Fnt: Damian Carrington, “Insects could be the key to meeting food needs of growing global population”, The Observer, 31/08/2010
But what are the edible insects? Don’t panic, there are “only” 2000 species now considered excellent to eat on the millions of species reviewed and producers are starting to “attack” the market only on those generally considered more appealing. They are usually available in the form of flours or mixed in biscuits.
To date, the insects arouse above all a bit of disgust and evoke (wrongly!) Lack of hygiene in most Westerners, but the food crisis comes to give a beautiful wake up to traditional habits.

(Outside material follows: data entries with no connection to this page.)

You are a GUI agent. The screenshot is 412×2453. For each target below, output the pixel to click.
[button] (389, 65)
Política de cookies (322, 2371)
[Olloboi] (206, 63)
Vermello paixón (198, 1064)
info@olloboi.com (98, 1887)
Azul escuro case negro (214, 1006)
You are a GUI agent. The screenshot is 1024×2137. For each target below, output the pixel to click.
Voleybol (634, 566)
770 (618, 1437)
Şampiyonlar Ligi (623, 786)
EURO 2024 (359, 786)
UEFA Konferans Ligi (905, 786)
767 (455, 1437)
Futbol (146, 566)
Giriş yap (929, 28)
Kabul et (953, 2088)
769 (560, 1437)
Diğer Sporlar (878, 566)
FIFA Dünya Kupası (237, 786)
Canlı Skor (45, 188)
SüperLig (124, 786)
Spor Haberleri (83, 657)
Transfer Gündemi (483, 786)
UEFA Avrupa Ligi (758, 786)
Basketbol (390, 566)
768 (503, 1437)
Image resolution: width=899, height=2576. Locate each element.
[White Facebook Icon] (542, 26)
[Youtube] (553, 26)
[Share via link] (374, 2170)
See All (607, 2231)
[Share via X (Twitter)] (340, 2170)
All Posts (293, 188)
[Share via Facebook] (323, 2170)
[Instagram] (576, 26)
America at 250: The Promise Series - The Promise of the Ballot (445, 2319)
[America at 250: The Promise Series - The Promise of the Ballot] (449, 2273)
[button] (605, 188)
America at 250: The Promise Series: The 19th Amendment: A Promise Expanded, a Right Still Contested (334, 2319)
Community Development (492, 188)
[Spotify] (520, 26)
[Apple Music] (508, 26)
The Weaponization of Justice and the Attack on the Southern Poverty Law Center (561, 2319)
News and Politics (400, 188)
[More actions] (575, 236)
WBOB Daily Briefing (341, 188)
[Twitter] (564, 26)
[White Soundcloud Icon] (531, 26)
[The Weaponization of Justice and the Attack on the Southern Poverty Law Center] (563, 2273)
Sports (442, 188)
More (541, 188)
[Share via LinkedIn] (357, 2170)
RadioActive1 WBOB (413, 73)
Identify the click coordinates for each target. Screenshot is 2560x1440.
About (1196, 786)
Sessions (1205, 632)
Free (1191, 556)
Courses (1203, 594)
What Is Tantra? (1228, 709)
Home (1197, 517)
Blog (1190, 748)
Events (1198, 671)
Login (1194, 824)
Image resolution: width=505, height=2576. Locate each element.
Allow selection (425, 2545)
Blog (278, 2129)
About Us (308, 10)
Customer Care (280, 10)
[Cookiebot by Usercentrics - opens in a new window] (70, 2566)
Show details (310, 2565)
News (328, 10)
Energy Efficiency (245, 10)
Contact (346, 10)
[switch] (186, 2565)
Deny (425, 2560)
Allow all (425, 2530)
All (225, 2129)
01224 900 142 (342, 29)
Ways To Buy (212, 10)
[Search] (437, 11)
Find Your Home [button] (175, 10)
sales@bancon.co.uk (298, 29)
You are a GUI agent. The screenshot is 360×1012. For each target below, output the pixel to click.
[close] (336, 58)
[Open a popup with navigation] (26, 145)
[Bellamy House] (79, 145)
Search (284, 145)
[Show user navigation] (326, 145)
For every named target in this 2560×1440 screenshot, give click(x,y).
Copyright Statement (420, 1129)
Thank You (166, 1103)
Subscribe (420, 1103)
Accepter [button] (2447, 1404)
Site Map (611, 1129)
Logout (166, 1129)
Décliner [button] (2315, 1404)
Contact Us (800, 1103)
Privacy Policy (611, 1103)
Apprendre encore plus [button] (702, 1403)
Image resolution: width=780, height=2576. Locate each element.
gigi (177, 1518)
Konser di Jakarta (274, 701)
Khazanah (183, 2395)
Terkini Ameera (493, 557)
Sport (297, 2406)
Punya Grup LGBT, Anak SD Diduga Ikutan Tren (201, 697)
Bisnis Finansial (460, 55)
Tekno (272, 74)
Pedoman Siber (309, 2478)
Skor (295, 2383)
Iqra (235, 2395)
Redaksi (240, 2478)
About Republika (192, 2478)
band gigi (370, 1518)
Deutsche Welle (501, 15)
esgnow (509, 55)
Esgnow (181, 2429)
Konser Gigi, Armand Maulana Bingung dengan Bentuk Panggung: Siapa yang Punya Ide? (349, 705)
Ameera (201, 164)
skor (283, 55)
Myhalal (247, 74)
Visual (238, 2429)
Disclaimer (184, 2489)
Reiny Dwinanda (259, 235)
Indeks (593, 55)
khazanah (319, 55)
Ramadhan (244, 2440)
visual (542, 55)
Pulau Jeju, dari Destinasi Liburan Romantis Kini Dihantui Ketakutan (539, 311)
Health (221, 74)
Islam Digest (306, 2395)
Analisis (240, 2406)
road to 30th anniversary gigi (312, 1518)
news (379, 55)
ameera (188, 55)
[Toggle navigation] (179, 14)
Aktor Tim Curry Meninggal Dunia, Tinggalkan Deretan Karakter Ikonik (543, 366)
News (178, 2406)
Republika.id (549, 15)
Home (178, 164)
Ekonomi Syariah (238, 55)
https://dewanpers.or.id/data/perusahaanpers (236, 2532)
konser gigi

Since 2013, the FAO has argued that breeding and consuming large-scale insects will be able to put an end to a whole series of environmental problems, with the continuous increase of the population (more than 9 billion people by 2050), it would be good to start wondering how to feed them all.
If entomophagy currently seems to be limited to the more adventurous globetrotters, it is known that almost 3 billion individuals on planet earth eat insects and, even if Europeans occasionally forget it, their ancestors did not hesitate to dip their hands in a full sack of crickets, locusts and beetles: Greeks and Romans enjoyed them as regularly as our ancestors, at least until the Middle Ages.
The idea of becoming entomafagi is slowly becoming concrete and many chefs have already started testing new recipes based on crickets or silkworms. More than an unusual fashion, it is a trend that could grow and lend a hand to the world.